Deception Game: Closing the Safety-Learning Loop in Interactive Robot Autonomy
This addresses safety and performance trade-offs in interactive robot autonomy, representing a novel paradigm rather than an incremental improvement.
The paper tackles the challenge of ensuring safe interaction with humans in robotic systems like autonomous vehicles without compromising performance, by proposing a closed-loop paradigm that synthesizes safe control policies accounting for evolving uncertainty and adaptive learning, and demonstrates its framework using adversarial reinforcement learning with Bayesian belief propagation and neural trajectory predictors.
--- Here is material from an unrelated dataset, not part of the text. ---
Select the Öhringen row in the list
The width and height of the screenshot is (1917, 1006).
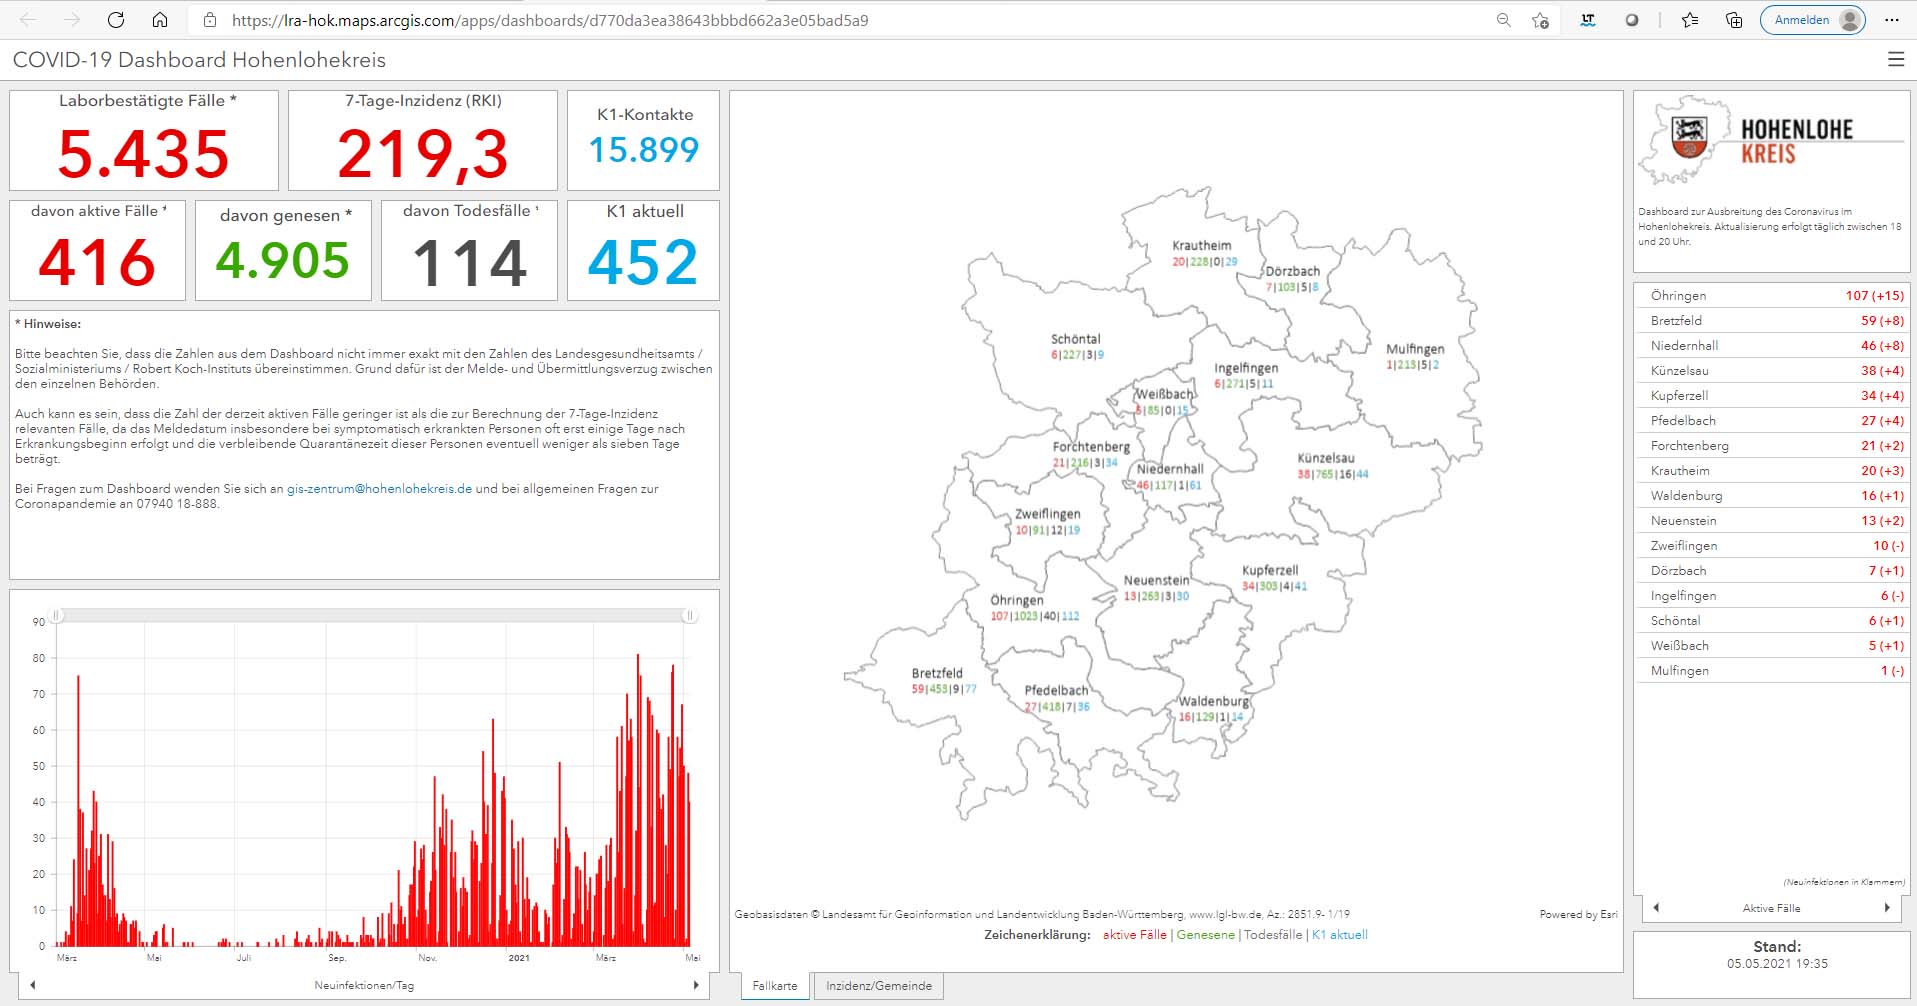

An outstanding challenge for the widespread deployment of robotic systems like autonomous vehicles is ensuring safe interaction with humans without sacrificing performance. Existing safety methods often neglect the robot's ability to learn and adapt at runtime, leading to overly conservative behavior. This paper proposes a new closed-loop paradigm for synthesizing safe control policies that explicitly account for the robot's evolving uncertainty and its ability to quickly respond to future scenarios as they arise, by jointly considering the physical dynamics and the robot's learning algorithm. We leverage adversarial reinforcement learning for tractable safety analysis under high-dimensional learning dynamics and demonstrate our framework's ability to work with both Bayesian belief propagation and implicit learning through large pre-trained neural trajectory predictors.